More fundamentally, I’m seeing “large” discrepancies between two basically identical simulations that were both run in a parallel environment and combined. The reported cavity doses do not agree within the stated simulation uncertainties.
For a very simple example, I made a 1 cm radius Virtual Water cylinder that is 6 cm long as my dose scoring object. I enveloped that rod inside a 10 cm cube of water. The source was a collimated point source of 6 MV photons above the rod but still inside the water box. The dose to the entire rod was scored by running 5e10 histories total. No VR was implemented.
The simulation was run on a parallel cluster that contained 72 CPUs so the job was split into ~5e10/72 histories per CPU. In the plot I included, it’s straightforward to see that the results of the individual jobs (which should ostensibly be identical right?) do not always agree with each other within their stated uncertainty. Considering that each job ran almost 7 million histories, I don’t think this is just an undersampling issue.
Given that the final result of the combined jobs is the average dose/SP to the cavity, is this to be expected? Why wouldn’t the results converge more tightly towards a given answer?
When I instead brute force the same simulations in Windows without using parallel CPU computing, I get results that do ostensibly agree within their stated uncertainty but I need to run more simulations to definitively show that this is always the case.
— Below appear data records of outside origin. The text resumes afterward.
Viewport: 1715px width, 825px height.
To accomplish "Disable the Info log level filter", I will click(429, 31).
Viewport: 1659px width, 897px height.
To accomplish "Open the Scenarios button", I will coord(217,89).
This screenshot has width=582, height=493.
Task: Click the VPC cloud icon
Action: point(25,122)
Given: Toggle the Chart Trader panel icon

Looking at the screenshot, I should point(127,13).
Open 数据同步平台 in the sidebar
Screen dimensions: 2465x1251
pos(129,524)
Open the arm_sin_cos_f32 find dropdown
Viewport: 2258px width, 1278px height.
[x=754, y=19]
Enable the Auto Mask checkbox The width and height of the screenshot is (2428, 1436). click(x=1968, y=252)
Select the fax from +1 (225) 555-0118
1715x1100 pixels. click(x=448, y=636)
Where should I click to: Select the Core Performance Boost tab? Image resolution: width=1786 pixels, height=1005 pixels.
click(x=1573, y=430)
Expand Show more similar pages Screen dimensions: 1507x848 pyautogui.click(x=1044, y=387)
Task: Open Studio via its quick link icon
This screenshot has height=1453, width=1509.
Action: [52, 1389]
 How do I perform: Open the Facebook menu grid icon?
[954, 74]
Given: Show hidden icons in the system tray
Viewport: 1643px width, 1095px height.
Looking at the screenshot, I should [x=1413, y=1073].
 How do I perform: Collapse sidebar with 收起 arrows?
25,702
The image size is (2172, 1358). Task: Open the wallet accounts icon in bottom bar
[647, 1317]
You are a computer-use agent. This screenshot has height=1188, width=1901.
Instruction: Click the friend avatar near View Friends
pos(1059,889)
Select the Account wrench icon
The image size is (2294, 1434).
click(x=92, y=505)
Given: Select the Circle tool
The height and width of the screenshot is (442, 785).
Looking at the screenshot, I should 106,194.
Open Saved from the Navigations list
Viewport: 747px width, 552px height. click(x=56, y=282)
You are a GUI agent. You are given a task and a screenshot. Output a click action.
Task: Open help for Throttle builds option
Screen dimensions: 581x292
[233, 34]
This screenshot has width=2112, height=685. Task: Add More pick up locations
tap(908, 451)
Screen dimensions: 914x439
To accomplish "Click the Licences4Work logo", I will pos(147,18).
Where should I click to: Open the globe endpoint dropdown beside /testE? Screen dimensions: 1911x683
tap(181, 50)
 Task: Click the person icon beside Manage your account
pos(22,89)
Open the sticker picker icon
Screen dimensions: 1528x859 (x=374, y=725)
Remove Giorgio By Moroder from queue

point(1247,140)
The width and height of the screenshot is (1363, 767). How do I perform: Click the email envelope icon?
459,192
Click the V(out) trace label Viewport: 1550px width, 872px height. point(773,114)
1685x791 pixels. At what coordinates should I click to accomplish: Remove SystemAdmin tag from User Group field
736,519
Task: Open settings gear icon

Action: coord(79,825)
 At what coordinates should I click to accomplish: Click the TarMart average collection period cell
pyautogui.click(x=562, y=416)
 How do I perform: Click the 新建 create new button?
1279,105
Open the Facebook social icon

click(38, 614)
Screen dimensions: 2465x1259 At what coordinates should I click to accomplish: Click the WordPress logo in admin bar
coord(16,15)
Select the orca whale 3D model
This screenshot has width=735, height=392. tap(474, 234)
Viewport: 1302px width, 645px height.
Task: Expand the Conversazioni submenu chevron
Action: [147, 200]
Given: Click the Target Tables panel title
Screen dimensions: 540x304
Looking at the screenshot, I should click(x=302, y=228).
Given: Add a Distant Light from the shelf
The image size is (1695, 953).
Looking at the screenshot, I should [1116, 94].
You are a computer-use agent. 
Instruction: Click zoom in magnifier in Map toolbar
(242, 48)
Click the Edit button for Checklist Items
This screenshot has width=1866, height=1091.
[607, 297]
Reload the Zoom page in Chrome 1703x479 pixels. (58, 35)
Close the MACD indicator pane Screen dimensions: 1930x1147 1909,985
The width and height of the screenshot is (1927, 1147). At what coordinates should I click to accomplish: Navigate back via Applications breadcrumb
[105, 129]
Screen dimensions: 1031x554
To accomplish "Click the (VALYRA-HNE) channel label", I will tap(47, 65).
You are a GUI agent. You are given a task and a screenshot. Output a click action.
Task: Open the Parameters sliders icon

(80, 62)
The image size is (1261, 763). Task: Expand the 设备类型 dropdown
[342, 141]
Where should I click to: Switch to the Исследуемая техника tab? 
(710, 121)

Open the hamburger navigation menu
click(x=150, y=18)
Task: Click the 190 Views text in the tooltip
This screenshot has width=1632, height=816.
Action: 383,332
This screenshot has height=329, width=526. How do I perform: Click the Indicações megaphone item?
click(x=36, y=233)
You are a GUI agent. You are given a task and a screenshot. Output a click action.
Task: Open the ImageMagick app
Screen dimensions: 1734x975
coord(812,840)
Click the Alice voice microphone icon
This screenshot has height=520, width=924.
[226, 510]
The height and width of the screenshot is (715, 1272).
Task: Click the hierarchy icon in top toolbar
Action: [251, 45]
Since I’m personally running IMRT modulated phase spaces into small geometries in egs_chamber on a cluster, these small fluctuations in the cavity dose results have me pretty alarmed since the prescribed corrections are often on the order of <1%. Any tips to help me better understand the nature of uncertainties in parallel computing would be awesome, especially why this happens even in a very simple usage scenario like the one I described. Thanks!